Your answer should consist of the lines in the data below that contain "computer".

[Data for review — start]

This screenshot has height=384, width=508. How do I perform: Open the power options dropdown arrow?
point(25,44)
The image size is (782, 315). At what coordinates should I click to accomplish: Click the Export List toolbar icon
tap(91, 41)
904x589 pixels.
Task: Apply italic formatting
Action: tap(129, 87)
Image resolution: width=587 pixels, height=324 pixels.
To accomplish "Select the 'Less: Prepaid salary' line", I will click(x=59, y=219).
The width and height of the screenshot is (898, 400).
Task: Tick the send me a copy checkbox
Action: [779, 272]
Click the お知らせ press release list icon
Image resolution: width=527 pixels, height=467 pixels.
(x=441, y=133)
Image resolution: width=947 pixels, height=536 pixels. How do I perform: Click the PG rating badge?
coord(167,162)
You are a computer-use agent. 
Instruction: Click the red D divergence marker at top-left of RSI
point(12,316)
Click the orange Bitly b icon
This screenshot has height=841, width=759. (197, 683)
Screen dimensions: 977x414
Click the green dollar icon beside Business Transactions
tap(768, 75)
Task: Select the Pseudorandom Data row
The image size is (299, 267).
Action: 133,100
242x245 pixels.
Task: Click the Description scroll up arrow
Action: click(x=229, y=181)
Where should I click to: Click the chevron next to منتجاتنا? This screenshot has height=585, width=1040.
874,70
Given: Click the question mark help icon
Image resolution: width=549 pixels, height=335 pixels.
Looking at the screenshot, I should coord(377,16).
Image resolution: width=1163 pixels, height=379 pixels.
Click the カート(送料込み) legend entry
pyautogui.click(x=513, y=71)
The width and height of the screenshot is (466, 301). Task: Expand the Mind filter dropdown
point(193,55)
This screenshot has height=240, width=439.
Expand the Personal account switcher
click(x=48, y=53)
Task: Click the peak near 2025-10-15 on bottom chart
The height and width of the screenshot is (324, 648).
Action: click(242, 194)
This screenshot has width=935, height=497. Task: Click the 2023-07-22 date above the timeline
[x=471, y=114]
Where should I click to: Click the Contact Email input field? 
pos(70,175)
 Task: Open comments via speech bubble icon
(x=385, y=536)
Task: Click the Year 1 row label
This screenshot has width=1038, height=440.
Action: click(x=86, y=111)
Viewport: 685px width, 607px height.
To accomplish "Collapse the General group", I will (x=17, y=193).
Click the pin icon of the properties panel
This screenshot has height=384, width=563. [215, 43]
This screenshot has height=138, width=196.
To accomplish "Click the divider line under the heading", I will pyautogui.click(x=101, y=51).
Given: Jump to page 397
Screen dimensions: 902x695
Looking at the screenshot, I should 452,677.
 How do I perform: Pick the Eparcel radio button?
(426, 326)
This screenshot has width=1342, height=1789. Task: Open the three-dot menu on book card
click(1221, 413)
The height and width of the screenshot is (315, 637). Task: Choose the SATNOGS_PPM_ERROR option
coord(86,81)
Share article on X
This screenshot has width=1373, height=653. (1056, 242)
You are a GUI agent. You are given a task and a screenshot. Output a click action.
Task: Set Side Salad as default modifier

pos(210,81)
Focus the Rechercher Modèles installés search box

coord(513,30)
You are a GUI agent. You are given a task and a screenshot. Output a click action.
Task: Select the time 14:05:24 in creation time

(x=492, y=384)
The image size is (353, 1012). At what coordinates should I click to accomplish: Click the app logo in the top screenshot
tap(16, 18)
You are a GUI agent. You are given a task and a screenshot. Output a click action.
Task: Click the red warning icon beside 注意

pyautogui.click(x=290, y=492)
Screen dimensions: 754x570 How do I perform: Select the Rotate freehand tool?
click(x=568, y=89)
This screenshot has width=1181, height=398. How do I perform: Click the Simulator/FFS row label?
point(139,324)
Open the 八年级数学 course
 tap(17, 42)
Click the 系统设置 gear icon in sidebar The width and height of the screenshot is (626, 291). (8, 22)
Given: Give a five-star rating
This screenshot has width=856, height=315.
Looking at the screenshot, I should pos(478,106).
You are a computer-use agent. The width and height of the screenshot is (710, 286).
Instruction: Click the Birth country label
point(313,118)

[Data for review — finish]

Result:
You are a computer-use agent. 
You are a computer-use agent. The width and height of the screenshot is (710, 286).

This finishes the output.